Stored items:
————————

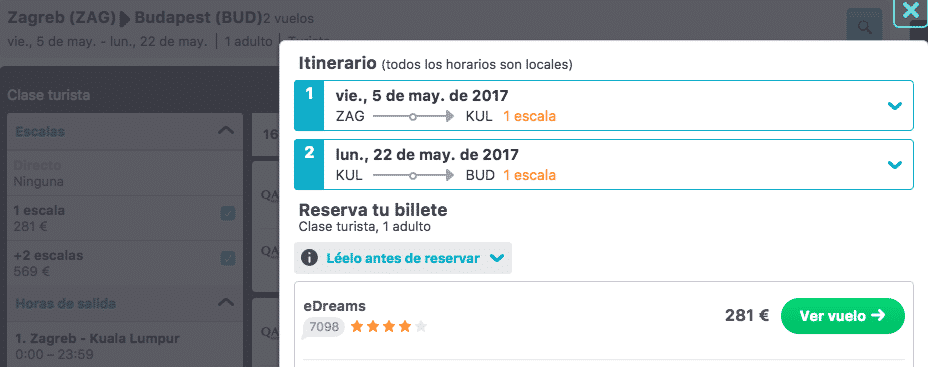Collapse the Escalas filter section
Viewport: 928px width, 367px height.
click(226, 131)
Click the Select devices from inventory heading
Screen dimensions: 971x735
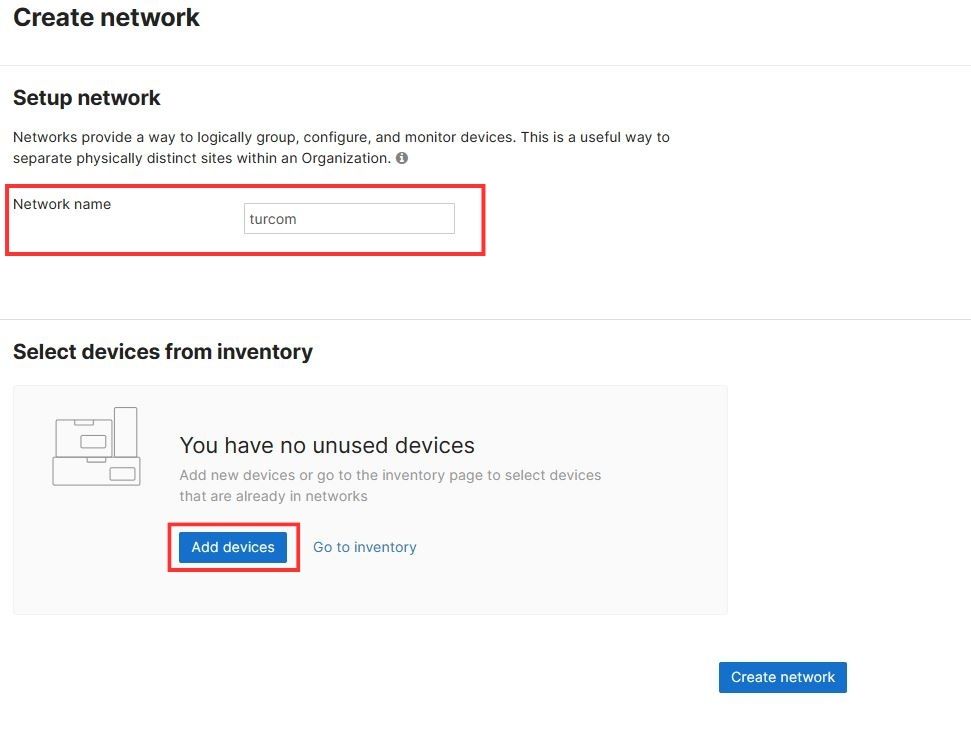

————————

WORK TO BE COMPLETED>
Reproduce, exactly and with no pictures, the lines from the line containing "Click the Select" through the closing line of the data above, keeping both ends.

SOLUTION TO THIS PROBLEM>
Click the Select devices from inventory heading
Screen dimensions: 971x735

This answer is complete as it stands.